In this study, a simple, robust, label-free electrochemical biosensor based on the ligase chain reaction (LCR) was developed for the highly sensitive and selective detection of single nucleotide polymorphisms (SNPs) using Fe(CN)₆³⁻/Fe(CN)₆⁴⁻ as a redox indicator. High sensitivity and specificity were achieved by using the LCR, which employs a thermostable and single-base discerning Hifi Taq DNA ligase to repeatedly ligate adjacently hybridized LCR-specific probes during thermal cycles, resulting in the highly specific exponential amplification of DNA targets. The electrochemical signal of the biosensor was further decreased using stem-loop probe DNA (SL-DNA), which specifically hybridized with LCR products on the electrodes.
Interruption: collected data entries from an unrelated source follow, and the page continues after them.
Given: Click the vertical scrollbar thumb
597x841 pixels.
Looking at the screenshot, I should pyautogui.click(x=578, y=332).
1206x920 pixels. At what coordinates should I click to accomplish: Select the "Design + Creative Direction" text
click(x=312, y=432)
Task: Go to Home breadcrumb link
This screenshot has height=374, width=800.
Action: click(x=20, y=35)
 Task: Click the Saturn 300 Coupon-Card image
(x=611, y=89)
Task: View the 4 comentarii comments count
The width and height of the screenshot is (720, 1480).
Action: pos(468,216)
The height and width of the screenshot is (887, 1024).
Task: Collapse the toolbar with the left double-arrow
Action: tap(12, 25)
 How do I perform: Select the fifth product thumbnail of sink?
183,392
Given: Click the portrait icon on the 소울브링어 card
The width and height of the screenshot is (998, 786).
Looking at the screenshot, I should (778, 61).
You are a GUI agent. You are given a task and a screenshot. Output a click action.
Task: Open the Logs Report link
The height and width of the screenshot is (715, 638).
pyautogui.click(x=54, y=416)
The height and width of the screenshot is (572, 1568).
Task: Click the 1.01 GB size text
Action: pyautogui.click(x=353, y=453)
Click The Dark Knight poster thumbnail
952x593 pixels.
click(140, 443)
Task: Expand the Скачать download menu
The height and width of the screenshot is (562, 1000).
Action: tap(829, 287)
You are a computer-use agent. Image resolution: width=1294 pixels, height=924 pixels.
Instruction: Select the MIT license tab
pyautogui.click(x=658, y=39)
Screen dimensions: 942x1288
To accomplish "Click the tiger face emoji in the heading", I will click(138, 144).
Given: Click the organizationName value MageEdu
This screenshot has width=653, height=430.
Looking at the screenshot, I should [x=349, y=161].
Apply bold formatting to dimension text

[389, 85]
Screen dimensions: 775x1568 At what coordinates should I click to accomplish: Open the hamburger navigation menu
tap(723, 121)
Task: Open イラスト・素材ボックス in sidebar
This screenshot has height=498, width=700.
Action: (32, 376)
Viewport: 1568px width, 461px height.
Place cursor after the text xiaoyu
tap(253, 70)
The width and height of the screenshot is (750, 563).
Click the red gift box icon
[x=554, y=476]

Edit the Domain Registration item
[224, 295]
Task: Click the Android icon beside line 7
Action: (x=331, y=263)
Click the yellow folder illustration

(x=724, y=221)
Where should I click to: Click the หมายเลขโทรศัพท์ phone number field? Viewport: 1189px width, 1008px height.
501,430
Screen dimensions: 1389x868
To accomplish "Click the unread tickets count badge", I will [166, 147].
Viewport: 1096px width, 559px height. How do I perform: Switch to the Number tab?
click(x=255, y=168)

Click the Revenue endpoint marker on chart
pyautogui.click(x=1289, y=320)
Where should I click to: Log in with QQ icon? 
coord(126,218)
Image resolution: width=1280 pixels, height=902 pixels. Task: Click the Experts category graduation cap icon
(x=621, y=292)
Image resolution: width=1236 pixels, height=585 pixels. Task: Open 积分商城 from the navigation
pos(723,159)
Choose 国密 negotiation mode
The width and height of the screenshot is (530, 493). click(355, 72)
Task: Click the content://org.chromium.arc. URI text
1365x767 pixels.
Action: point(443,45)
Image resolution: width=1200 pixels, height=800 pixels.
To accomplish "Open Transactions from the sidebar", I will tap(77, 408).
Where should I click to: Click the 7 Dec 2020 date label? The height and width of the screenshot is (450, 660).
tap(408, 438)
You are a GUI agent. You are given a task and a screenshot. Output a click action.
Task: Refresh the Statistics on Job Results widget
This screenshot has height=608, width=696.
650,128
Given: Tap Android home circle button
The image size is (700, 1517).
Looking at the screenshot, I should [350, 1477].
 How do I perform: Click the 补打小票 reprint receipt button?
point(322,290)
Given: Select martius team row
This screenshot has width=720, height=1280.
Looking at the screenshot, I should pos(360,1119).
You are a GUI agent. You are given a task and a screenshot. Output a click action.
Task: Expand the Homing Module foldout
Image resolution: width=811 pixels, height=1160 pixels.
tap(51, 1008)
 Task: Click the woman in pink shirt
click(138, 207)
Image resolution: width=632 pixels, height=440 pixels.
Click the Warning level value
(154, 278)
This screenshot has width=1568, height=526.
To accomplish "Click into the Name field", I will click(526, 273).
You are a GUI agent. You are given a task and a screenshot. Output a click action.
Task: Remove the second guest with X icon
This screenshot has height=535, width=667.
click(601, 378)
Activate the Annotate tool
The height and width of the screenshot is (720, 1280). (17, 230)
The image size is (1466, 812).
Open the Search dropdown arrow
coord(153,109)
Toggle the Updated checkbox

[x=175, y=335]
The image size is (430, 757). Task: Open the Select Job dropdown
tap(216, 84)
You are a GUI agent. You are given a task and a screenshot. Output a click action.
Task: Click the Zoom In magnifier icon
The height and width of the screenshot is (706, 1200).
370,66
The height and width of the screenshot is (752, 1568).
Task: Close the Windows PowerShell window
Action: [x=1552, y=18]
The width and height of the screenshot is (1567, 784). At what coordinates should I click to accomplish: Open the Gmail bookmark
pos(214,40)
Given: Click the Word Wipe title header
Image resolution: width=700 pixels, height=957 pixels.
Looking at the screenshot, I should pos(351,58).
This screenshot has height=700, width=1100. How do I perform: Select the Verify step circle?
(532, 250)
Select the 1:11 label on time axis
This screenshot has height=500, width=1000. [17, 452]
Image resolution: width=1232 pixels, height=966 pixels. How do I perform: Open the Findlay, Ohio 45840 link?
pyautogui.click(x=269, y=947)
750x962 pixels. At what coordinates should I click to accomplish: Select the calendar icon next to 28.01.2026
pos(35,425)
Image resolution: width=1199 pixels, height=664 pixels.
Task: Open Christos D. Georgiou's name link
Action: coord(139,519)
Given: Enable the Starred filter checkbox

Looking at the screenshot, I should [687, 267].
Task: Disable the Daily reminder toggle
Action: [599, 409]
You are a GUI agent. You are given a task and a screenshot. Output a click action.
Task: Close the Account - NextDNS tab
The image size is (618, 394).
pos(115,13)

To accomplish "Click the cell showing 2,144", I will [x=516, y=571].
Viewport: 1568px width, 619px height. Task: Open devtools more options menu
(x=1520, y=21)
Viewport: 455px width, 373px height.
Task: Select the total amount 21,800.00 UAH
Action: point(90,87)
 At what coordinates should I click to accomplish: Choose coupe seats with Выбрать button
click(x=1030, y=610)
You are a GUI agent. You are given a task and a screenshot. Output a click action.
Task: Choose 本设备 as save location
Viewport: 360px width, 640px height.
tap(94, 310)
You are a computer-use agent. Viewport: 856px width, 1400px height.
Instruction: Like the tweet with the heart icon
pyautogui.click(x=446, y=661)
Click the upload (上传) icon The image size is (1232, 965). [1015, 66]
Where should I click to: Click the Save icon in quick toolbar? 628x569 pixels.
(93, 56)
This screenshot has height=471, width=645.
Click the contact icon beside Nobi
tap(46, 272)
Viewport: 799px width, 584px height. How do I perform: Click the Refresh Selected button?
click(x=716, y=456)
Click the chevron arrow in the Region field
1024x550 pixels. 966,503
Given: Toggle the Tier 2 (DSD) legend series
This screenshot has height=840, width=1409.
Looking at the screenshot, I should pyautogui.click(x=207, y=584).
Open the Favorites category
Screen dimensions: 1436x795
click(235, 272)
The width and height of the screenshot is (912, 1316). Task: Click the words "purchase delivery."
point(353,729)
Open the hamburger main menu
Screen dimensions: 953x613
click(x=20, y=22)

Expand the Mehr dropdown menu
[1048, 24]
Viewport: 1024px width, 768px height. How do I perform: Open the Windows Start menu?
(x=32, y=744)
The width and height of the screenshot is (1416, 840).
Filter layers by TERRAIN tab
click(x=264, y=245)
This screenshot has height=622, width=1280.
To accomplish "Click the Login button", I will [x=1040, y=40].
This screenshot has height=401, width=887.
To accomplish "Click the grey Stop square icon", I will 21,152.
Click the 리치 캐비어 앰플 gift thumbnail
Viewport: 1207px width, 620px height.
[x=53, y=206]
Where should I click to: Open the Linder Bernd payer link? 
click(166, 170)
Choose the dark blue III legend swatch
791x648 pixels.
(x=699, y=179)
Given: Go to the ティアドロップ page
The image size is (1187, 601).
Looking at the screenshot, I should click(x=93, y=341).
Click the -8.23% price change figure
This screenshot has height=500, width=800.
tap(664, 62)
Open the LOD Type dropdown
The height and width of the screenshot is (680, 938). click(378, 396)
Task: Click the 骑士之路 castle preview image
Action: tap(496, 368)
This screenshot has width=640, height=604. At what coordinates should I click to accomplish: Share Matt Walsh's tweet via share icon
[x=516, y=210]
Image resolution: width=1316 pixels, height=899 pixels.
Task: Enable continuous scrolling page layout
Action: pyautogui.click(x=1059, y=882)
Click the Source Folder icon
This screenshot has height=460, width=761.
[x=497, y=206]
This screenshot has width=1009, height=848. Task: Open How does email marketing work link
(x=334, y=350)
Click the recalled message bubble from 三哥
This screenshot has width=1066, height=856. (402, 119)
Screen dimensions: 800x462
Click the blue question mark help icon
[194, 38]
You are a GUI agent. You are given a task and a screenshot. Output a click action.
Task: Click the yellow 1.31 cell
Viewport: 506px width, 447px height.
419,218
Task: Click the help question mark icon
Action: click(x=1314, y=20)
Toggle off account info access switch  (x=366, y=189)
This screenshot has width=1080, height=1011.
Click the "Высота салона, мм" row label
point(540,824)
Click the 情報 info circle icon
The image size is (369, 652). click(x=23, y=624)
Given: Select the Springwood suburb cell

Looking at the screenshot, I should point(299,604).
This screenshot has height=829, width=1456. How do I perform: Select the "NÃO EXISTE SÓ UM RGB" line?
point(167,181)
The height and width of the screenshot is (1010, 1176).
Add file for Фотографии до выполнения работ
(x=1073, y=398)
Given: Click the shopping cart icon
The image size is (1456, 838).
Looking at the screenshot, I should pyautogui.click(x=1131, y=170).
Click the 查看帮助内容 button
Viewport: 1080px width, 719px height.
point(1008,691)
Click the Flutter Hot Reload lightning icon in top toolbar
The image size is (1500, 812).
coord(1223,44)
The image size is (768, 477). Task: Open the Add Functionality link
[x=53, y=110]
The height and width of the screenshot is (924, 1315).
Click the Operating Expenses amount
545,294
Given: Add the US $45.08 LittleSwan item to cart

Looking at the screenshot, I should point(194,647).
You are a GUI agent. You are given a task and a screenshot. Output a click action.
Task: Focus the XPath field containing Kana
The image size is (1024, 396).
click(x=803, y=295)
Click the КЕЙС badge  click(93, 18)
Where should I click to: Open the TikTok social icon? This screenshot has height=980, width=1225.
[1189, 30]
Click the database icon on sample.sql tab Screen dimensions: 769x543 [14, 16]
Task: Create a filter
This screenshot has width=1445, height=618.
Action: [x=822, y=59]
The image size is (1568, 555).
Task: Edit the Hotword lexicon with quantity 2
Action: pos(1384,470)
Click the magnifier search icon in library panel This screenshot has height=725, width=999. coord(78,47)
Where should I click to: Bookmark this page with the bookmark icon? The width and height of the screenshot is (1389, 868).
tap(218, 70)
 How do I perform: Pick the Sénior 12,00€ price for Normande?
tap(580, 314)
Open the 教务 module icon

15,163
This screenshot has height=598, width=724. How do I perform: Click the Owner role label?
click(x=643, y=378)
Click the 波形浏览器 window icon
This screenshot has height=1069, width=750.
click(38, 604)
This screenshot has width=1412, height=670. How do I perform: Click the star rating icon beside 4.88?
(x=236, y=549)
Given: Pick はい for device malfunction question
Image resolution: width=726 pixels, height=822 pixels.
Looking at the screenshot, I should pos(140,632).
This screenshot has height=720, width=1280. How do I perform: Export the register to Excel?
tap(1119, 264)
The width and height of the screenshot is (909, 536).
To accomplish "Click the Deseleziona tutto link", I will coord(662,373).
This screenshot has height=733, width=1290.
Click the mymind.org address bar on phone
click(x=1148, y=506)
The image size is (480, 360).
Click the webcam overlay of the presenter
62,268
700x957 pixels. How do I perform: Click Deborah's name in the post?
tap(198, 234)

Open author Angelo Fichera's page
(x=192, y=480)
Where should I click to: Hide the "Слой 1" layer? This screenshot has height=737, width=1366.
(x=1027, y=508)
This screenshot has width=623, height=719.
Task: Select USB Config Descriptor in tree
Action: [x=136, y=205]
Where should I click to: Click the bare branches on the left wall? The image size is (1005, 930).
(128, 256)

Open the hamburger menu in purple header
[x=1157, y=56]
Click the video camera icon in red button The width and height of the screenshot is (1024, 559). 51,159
The linear dynamic range and high sensitivity of the mutant DNA (MutDNA) and wild-type DNA (WtDNA) LCR-based electrochemical biosensors for the detection of MutDNA and WtDNA were studied in vitro, with a broad linear dynamic range of 10 aM to 10 pM and detection limits of 1.18 aM and 0.35 aM, respectively. In addition, the MutDNA and WtDNA LCR-based electrochemical biosensors were able to accurately detect allele frequency changes as low as 0.1%. In summary, the developed LCR-based electrochemical biosensor provides a useful platform to monitor SNPs in a highly sensitive and specific manner.